Длинные ресницы Ла Марна затрепетали, и он бросил на Рэнье укоризненный взгляд. Но Рэнье еще не знал этого грустного клоуна и не понял его немого призыва спуститься на сцену, чтобы сыграть в спектакле вместе с ним.

— Мой поступок имел чисто символическое значение, в нем не было ничего личного, — сказал Ла Марн. — Но в последующем он оказался очень полезным. Благодаря ему я попал в полицию нравов.

Он снова посмотрел на Рэнье — никакой реакции. Ла Марн вздохнул и жестом виртуоза — этакий Паганини шевелюры — запустил пятерню в волосы.

— Видите ли, господин директор, из-за этого небольшого казуса в моем личном деле я влип по уши. Я даю гарантии власти, которой служу: ей известно, в чем я грешен. Она держит меня на крючке. Она знает, что я ни в чем не могу отказать ей, и может полностью рассчитывать на меня.

Рэнье начал понимать: он хорошо разбирался в том, что могло послужить защитой уязвленной чувствительности.

Ла Марн по-прежнему стоял навытяжку, касаясь мизинцами боковых швов форменных брюк, как ни о требовал строевой устав, и делал все возможное, чтобы его понял человек с внимательным взглядом, потерявший руку в борьбе за спра. за бра. за Фра. за нечто непроизносимое.
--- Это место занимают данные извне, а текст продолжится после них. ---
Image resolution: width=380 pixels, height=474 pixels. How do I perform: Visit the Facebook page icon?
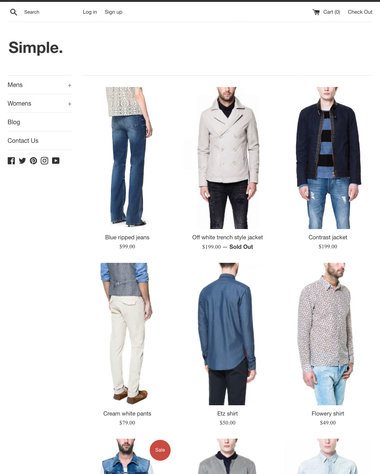click(x=11, y=161)
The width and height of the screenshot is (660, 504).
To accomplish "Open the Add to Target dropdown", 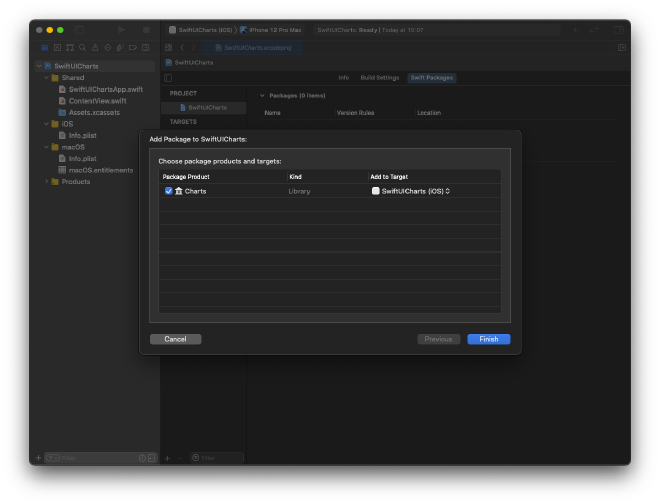I will click(x=447, y=190).
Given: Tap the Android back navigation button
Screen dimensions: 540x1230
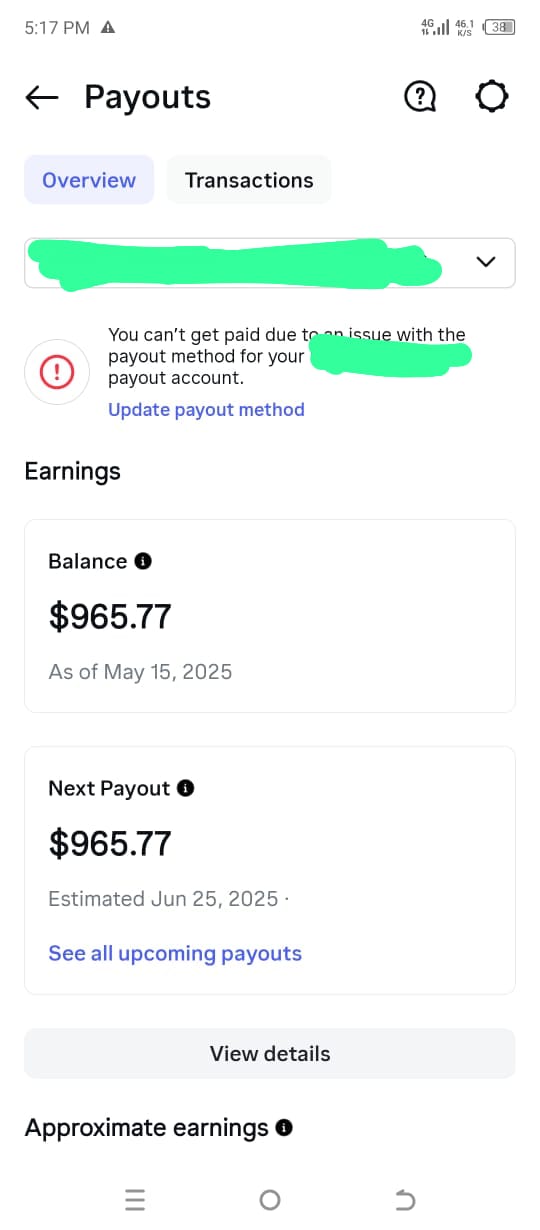Looking at the screenshot, I should point(404,1200).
Он дал ему «ля» — Рэнье оставалось только настроить свою скрипку. Он излучал послания, пронизанные юмором, в надежде быть понятым тем, чья чувствительность настроена на ту же длину волны.
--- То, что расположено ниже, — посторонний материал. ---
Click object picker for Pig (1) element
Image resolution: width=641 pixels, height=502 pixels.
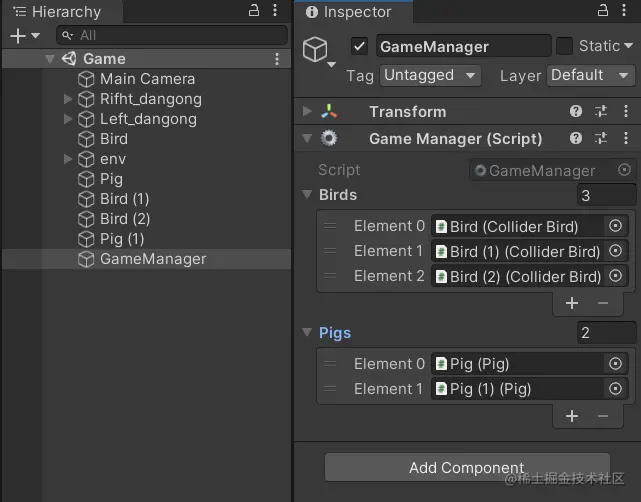(615, 388)
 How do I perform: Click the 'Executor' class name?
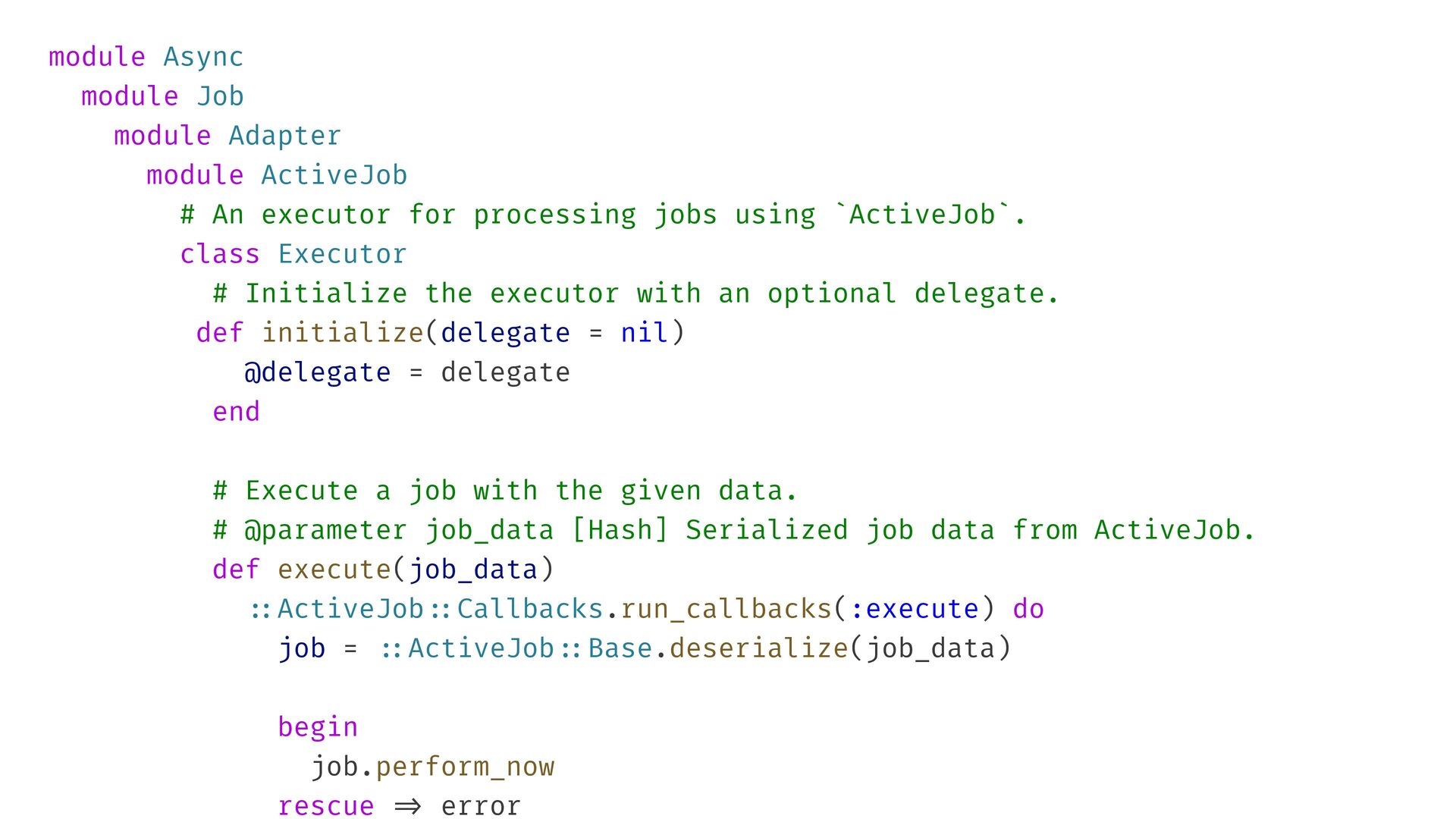(342, 255)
И Рэнье действительно понял, насколько далеко может зайти человек в своем шутовстве, когда в ходе служебного расследования стало ясно, что обвинение, фигурировавшее в личном деле Ла Марна, было ложным и сфабрикованным им самим.

Ла Марн был уволен из полиции по состоянию здоровья, а вскоре после этого подал в отставку и Рэнье. С тех пор они стали неразлучны.

— Педро, я просил еще порцию звука рога в глубине леса, и побольше.

— То, что вы делаете, просто отвратительно.

— Что?

— Я имею в виду Корею.

— Да здравствует Сталин!

— Люди приходят и уходят, а идеи остаются. Вы знаете, чего вам не хватает? Свободной Франции. Вместо нее вся эта чушь: Корея, крестовые походы. Знаешь, что тебе следовало бы сделать, Рэнье? Отправиться в Мексику и основать там Свободную Францию. Не стоит думать, что от де Голля не будет никакого толка. В следующий раз выиграет тот, кто первым дорвется до микрофона.

— Я тоже так считаю.

— Так что отправляйтесь основывать настоящую Францию где-нибудь в глубине тропического леса. И тогда она будет только наша — девственная и чистая. Сокровище сьерры Мадре.

1

Французская военно-морская база в Алжире, где 3 июля 1940 года кораблями ВМФ Великобритании была обстреляна стоявшая на рейде французская эскадра, отклонившая ультимативное требование англичан продолжить войну против Германии или разоружиться. В результате бомбардировки погибли 1300 французских моряков. (Здесь и далее прим. пер.)

2

С 1941 по 1944 гг. — перевалочный концлагерь для заключенных-евреев.